The case for welcoming the end of work. If work is structurally bad, its disappearance is not a problem to be solved but a development to be welcomed—potentially one of the great liberating events in human history, the moment when the machines do the work that diminishes us and free us for the activities that do not. The goods currently bundled with work—income, structure, social connection, a sense of contribution—are not intrinsically tied to the labor market; they are contingently bundled, and could be secured by other means. A universal basic income decouples survival from the market, converting the formal freedom to choose one's life into a real one.
The virtual utopia and the philosophy of games. In a post-work world, meaning might be found not in useful production but in freely chosen, intrinsically rewarding activity—what Bernard Suits called games: the voluntary attempt to overcome unnecessary obstacles. The virtual utopia is not necessarily digital; it describes a mode of valuing in which activities are undertaken for the engagement they create rather than for the external reward they earn. This is, Danaher argues, what flourishing could look like once necessity is met by machines: not aimless idleness but a rich landscape of self-chosen challenge, valued for the doing rather than the product.
Ethical behaviourism. An entity deserves moral status if it is roughly performatively equivalent to another entity to which we already grant moral status. Since behavioral evidence is our primary and most important source of knowledge about moral status in any case—we cannot inspect another person's inner life; we infer it from behavior—consistency demands that we apply the same evidential standard to artificial agents whose behavior falls within the relevant range. This is Danaher's most contested claim and the one that becomes more pressing with every advance in AI behavioral sophistication.

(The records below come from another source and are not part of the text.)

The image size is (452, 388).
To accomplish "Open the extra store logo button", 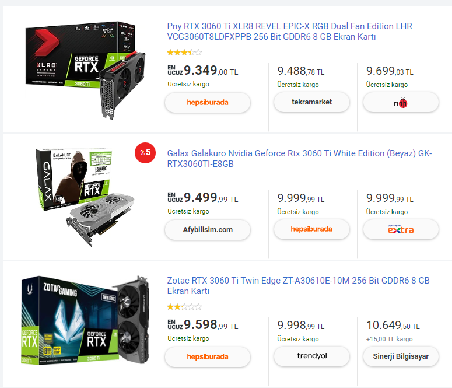I will (x=401, y=229).
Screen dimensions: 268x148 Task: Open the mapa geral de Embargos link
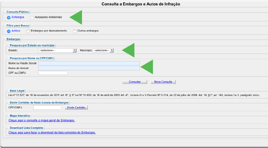coord(42,120)
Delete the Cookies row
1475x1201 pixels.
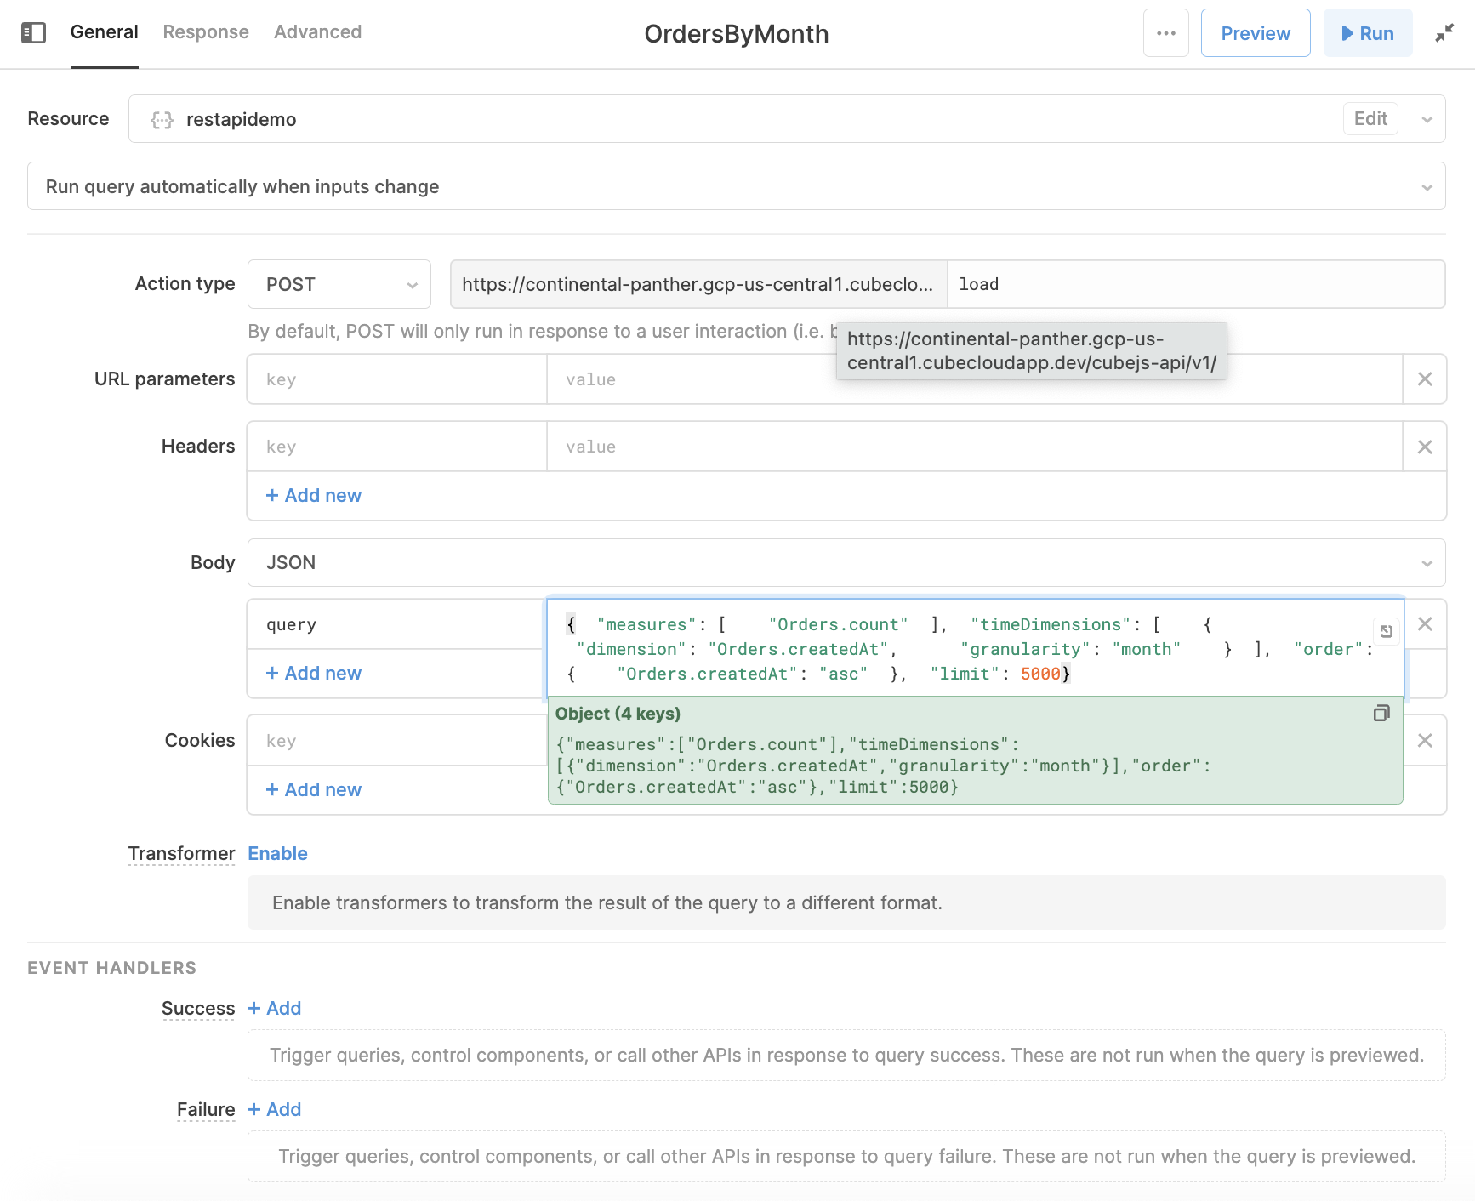(x=1425, y=741)
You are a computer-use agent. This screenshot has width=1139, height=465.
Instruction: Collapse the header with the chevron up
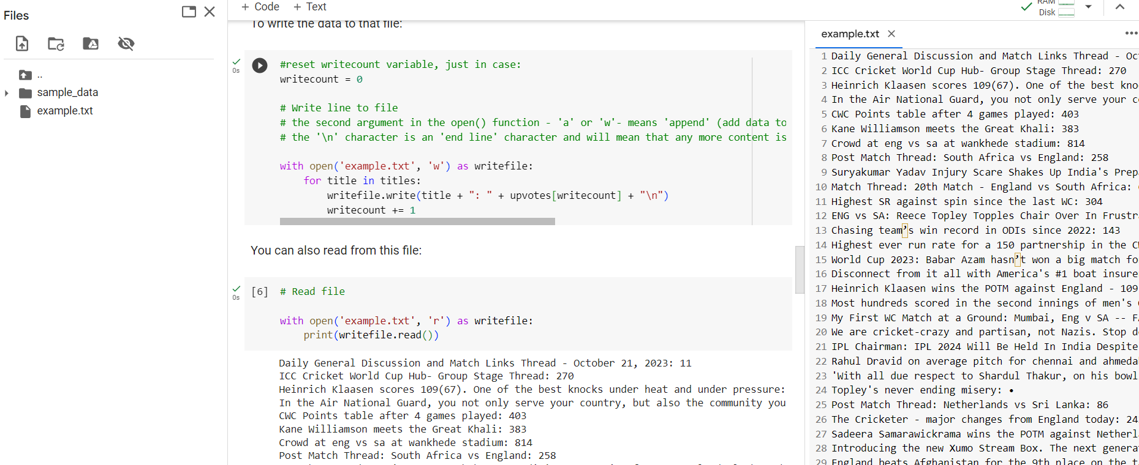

Axiological futurism. Human values are not constant; they have changed dramatically under the pressure of changing circumstances, and the AI transition may alter not just how we live but what we value—what counts as an achievement, what we admire, what gives a life its point. AI may devalue human intelligence precisely because the machines possess it in greater measure, while elevating the activities—pleasure, play, recreation, the cultivation of experience—that machines cannot share. Danaher's framework insists on making this revision conscious and deliberate rather than allowing it to happen by default.